-- Quoted text --
******************************
Orna (Liron Ben-Shlush) is the mother of three children and wife to Ofer (Oshri Cohen), who is struggling to manage his new restaurant in Tel Aviv, Israel. To earn vital money for the family, Orna takes a job as the assistant to Benny (Menashe Noy), a real estate magnate with a military background who specializes in high-end properties. Despite her newness to the job, she proves highly skilled, and Benny, who first knew Orna when she served in the army, takes a personal interest in her career advancement.
That’s not all he takes a personal interest in. Shortly after Orna is hired he suggests she wear her hair down and wear a skirt, supposedly to impress clients. Not long after, in close quarters, Benny pushes in for a kiss. Orna’s dazed rejection – she points out that she is married, as is he – is met by his profuse apologies and a promise this will not happen again. Of course, we know otherwise.
Movies about beleaguered women in the workplace have generally been spoofs, like “9 to 5,” or feature tyrannical female bosses, like “Working Girl” or “The Devil Wears Prada.” The distinction of “Working Woman” – which was directed by Michal Aviad from a script she co-wrote with Sharon Azulay Eyal and Michal Vinik – is that it doesn’t gussy up, or melodramatize, the story. It’s a steadfast piece of work, shot mostly in long, hand-held takes, and this approach reinforces the inescapability of Orna’s plight. In some ways, “Working Woman” is a species of horror film.
Except that Benny, in a fine performance by Noy, is no two-dimensional Hollywood goblin. If he were, it might be easier to dismiss him as an aberration. It is his very humanness that is his most chilling aspect. Unlike the actions of a cardboard bad guy, Benny’s depredations are not, at least upon a first encounter, easy to predict. One of the more poignant aspects of “Working Woman” is the way Orna, in the early going, attempts to move beyond Benny’s initial come-on and make a career for herself. It is not only that her family really needs the money. We see enough scenes of her with her congenial but not overly empathic husband to realize that she welcomes her job as a breath of fresh air.
******************************
-- Short exercise --
Can you pick up the review of "Working Woman" right after its last sentence and keep it going? The material after this comes from a separate source.

-- Stored data --
******************************
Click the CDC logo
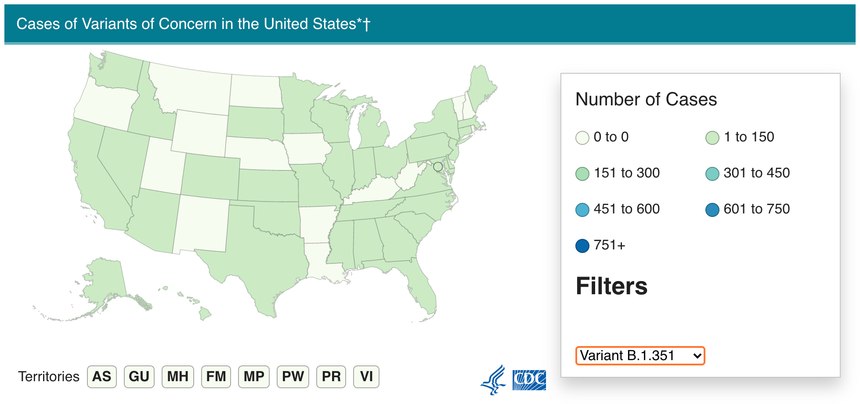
******************************
-- Answer for this exercise --
Orna’s increasing isolation adds to the film’s ominousness. She chooses not to tell her husband what is going on, and apparently has no friends to confide in. When she lets on about Benny to her mother (Irit Sheleg), the response is disappointing. Orna doesn’t want to see herself as a victim, and yet this is the role in which she is cast. When Ofer finally hears from her about Benny, his first, furious comeback is to ask why she didn’t say something before. It’s a reasonable question but is followed closely by the accusation that she must have wanted things to unfold with Benny the way they did.
I wish Ben-Shlush, who somewhat resembles an Israeli Juliette Binoche, were a bit more expressive in the part. And the film’s narrative is too diagrammatic; all the accusatory pieces fit too neatly into place. Because what came before is so starkly believable, the film’s quick fix denouement diminishes both the severity of what we have been witnessing and what surely must follow.
Still, this is one of the few films about sexual harassment in the workplace that has the feel of authenticity. With quiet, incremental force, it brings home the helplessness and terrors of being trapped. Grade: B+ (Not rated. In Hebrew, French, and English, with subtitles.)